DOROTHY KNOWLES Flowers in the Landscape 1983 - 1984
DOROTHY KNOWLES Flowers in the Landscape 1983 - 1984
Interview with Dorothy Knowles and Michael Gibson Gallery February 2019
Personal Reflections by Robert Christie, Jonathan Forrest, Doug Maclean, Roald Nasgaard, Jeffrey Spalding and Karen Wilkin
Michael Gibson Gallery June 1 - 29, 2019
Red Flowers and Pink Landscape Oil on Canvas, 1983 30 x 40 in / 76 x 101 cm
Interview with Dorothy Knowles, February 2019
In August 2018, Michael Gibson visited the Saskatoon, Saskatchewan studios of Dorothy Knowles. At the farm studio, he discovered a series of rare floral still life paintings juxtaposed with landscapes painted by Knowles in the winters of 1983 and 1984. These previously undiscovered paintings have become the focus of our inaugural exhibition with Knowles. Known for expansive landscape paintings of the Canadian prairie, Knowles has always explored different subject matter and styles. Painting flowers, still lifes and gardens are not uncommon in her practice. However, for only those two winters, Knowles combined the contrasting elements of the landscape with beautifully arranged cut flowers in vases. Why? These unexpected and joyful paintings show Knowles’ willingness to push her own boundaries, even while working within an accepted landscape tradition. Dorothy Knowles introduces the paintings: “It was winter. I couldn’t get out to paint or go to Emma Lake, where I would work in the summer - so I bought flowers to paint still lifes and brought them into the studio. The studio was full of landscape paintings which created an unexpected backdrop. It intrigued me - it was kind of bizarre. It was the artifice of the bouquet against nature that appealed to me, and maybe a way of bringing summer into the cold prairie months”.

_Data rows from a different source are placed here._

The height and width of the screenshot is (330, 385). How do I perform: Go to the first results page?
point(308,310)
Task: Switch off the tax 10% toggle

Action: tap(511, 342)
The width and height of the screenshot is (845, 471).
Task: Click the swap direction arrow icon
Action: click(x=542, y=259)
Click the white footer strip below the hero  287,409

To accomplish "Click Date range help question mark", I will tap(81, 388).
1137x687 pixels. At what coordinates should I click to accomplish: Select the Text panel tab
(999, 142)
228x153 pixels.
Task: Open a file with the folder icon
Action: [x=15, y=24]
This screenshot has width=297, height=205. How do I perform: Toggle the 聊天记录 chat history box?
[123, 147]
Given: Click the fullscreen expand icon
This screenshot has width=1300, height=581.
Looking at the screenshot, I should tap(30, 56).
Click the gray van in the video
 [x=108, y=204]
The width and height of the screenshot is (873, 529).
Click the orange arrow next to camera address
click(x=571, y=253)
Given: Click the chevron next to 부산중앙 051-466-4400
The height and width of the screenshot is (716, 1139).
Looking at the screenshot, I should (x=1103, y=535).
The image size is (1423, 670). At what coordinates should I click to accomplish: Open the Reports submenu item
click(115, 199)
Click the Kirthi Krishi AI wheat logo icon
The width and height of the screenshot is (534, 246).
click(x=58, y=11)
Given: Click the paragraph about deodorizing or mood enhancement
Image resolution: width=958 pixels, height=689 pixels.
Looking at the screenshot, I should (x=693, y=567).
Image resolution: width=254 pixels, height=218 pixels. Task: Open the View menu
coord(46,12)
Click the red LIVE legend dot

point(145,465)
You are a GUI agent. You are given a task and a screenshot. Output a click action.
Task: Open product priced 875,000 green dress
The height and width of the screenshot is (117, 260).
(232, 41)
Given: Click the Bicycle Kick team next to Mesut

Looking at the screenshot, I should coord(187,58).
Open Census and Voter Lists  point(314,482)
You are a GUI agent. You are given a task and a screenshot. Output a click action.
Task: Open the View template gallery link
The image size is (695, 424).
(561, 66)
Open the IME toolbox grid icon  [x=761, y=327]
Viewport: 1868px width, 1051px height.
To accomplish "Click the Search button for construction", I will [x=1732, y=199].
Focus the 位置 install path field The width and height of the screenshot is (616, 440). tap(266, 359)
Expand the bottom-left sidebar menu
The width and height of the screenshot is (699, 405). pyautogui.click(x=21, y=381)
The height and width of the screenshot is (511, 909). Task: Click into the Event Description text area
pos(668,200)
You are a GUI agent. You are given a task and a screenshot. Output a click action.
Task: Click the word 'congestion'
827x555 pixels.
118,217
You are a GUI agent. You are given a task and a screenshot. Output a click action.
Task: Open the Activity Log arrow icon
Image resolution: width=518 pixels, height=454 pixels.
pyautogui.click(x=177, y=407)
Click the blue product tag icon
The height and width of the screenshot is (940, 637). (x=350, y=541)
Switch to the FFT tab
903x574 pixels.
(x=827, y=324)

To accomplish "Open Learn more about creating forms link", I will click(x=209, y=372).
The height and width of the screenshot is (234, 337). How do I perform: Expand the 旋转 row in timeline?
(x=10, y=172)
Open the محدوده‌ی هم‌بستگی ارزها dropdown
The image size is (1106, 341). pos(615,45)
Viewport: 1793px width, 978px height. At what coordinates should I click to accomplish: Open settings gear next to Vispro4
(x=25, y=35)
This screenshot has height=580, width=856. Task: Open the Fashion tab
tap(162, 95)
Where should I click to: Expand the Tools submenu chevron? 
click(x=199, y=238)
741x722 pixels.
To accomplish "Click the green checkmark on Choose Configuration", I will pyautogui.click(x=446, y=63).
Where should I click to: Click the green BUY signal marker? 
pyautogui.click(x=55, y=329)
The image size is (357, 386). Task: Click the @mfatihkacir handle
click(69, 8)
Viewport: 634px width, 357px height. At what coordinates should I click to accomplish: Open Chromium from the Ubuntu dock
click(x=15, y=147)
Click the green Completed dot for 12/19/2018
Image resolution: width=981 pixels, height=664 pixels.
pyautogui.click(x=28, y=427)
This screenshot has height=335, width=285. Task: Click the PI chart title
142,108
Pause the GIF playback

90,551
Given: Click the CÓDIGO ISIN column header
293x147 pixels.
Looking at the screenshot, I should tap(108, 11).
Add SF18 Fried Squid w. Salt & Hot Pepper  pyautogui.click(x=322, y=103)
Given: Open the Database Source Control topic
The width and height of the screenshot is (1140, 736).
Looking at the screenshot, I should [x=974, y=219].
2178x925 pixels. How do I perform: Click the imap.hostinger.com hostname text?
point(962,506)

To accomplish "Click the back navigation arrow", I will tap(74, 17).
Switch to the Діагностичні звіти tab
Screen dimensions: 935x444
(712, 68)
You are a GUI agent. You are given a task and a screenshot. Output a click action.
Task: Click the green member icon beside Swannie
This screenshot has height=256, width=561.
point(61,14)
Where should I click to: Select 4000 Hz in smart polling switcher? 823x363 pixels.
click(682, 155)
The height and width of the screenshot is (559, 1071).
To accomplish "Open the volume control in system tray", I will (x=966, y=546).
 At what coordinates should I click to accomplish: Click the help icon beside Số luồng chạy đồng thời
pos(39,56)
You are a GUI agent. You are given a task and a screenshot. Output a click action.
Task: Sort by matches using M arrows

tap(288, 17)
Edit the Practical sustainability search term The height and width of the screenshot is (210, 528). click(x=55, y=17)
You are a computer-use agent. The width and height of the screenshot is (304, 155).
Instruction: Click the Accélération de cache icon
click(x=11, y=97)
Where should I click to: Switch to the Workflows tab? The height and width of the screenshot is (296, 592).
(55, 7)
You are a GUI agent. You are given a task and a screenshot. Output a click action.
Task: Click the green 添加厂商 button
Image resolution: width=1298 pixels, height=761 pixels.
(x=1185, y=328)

Before the winters of 1983 & 1984, had you ever painted still life paintings? Of course! Still life was a common subject matter for artists and an alternative to outdoor painting in the winter. Some artists painted outside in the winter but I never did, especially since I had little kids running around.
Why did you choose to paint flowers those two winters? I did not only paint flowers those two winters, I also painted landscapes. Sometimes you get a bouquet that is an inspiration. I also like to garden, to get out there in the dirt with nature. At first glance, it seems like the flowers might be on a window sill, with the prairie landscape pictured out the window. Can you describe how you came about the compositions? I would randomly place the flowers in the studio in front of landscape paintings and would paint what I found interesting. Sometimes I would move the flowers around a bit to see how the different placements affected each composition. I liked how the freshness of the flowers played against the more static subject of a painted landscape a landscape of a landscape really - and how the vertical and diagonal lines of the vase and the flowers worked with - or against - the strong horizontal of the landscape. So why did you not return to the same format again? The combination of flowers and landscape was a series I did those two winters because it was something different to do. In the summer I would be out painting in nature. Those winters, I started painting the still lifes, and the landscape kept creeping in. It piqued my interest. A line from the flowers would connect with a line from a hill or a road - it was a natural extension. But once I had explored that format, that was it, and I never returned to it again. The combinations of flowers are quite diverse in each bouquet. You combine lilies, roses, tulips, carnations, amaryllis, lupines. Some of these flowers are hard to find in the winter. Did you choose the flowers and assemble the bouquets yourself? Was it random? Or deliberate? I purchased what was available from local florists and what I liked the look of. I enjoy the contrast between textures and shapes. Tulips were always interesting because they
tended to move around in the vase. Chrysanthemums and carnations tended to last longer. Sometimes I assembled the bouquets myself and sometimes they were flowers received as gifts. There are a number of watercolour still lifes also included in the exhibition. I painted with whatever medium I felt like at the time. The watercolors were not studies for the canvases, rather, an immediate response to whatever I was looking at. They were a respite from the dreary winter. What effect did you want to create with the juxtaposition of flower bouquet & landscape? I wanted an arrangement that resulted in a composition that was interesting in some way: dramatic perhaps, or where there was a contrast between the pinks and yellows of the flowers with the greens in the landscape. In the paintings “Flowers Between Two Paintings” and “Flowers and Landscapes”, the vases are placed in between two different landscapes and separated by a neutral colour. Why did you make that decision? I tried different variations on the theme. Musicians do that a lot. The blank canvas in the background was off-white and the neutral color did set off the vivid hues of the bouquets. Our exhibition is the first time these paintings have been shown. Why do you think that is? Usually galleries selected the more traditional straight landscape paintings or floral paintings for shows, but I had fun painting these. I’m happy to see them displayed so that I can stand back and get a more distant perspective on the series, to see them stand as a whole. Michael’s discovery of the paintings helped me rediscover them, too.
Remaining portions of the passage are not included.